Even so, more than a year after withdrawing from those meetings, effectively ending the practice, Sidney has agreed to attend a meeting of the three municipalities in September to discuss the question of affordable housing on the Saanich Peninsula.
“We withdrew from those meetings because they were drifting into agendas that were not at all related to Sidney, driven by certain councillors that wanted to bring up items that had nothing to do with municipal governance,” explained Price.
“It got to the point where we were howling in the wilderness too much, discussing issues like tanker traffic or pipeline construction. I am always available to discuss issues that are of importance to our residents if we have the power to do something about them, but that really wasn’t the case a lot of the time.”
Around the same time that the tri-municipal meetings were ended, Sidney and North Saanich had been embroiled in a public spat over the site of Sidney’s new community safety building.
Central Saanich Mayor Ryan Windsor said he can understand, and in part, sympathize with Sidney’s position but is quick to point out that there have been some issues for which a united approach between the three municipalities has been important.
“The discussions that led to co-operation on the Panorama Recreation Centre or the co-ordinated approach to waste water are two examples of where that co-operation was essential,” he said. “It was a good way to co-ordinate things and then go back to councils to make them happen.”
Windsor added that he sees the challenge of affordable housing on the Peninsula as being another such topic.
“We all recognize the importance of having access to housing within our municipalities and there are some very different ideas on how that can be achieved. This is a chance to work out some of those differences, or at least develop some understanding of each other’s positions.”
To that end Central Saanich invited the two remaining municipalities to a meeting on September 13, to be hosted by Central Saanich council.
“This doesn’t mean the tri-municipal meetings will resume,” Windsor said. “We may have another one next year, or in six months or never. The important thing is that we’re willing to work together when there is a subject and a need that is best served by that approach.”

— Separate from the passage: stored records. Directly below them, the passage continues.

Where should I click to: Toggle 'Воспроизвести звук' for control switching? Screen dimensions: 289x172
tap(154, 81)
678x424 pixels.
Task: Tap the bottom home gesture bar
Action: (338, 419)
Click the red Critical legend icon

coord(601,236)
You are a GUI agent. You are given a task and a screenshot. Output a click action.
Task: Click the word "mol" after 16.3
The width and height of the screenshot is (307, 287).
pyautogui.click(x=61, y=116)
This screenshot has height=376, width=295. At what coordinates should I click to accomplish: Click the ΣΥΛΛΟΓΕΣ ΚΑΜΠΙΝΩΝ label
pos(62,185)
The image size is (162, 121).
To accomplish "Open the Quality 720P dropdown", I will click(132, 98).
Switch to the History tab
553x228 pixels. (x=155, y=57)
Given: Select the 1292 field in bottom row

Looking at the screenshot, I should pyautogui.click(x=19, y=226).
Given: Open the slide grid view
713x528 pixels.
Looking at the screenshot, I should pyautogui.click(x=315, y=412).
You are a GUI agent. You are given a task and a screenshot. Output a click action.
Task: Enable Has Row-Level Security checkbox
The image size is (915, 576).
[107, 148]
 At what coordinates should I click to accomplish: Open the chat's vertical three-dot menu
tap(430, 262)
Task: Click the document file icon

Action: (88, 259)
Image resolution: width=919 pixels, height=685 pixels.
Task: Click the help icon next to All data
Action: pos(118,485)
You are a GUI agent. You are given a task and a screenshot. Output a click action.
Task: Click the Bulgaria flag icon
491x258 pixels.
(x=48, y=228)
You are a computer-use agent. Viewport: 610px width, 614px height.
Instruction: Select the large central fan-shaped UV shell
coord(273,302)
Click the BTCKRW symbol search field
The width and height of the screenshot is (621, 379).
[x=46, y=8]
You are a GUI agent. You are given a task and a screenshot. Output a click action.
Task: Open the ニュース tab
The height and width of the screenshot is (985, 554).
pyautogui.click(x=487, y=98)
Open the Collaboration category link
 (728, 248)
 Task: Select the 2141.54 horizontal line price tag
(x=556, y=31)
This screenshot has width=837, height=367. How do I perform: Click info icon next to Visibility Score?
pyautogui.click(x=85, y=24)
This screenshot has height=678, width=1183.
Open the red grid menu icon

North Saanich Mayor Alice Finall is more supportive of the tri-municipal meeting concept, explaining that she had recognized that those meetings had deteriorated over time with too many presentations and the inclusion of agenda items that exceeded the mandate of municipal governments.
“This upcoming meeting is important and we’re looking forward to a productive discussion. And it may re-establish a routine so that we can have more of them in the future if they’re required,” said Finall.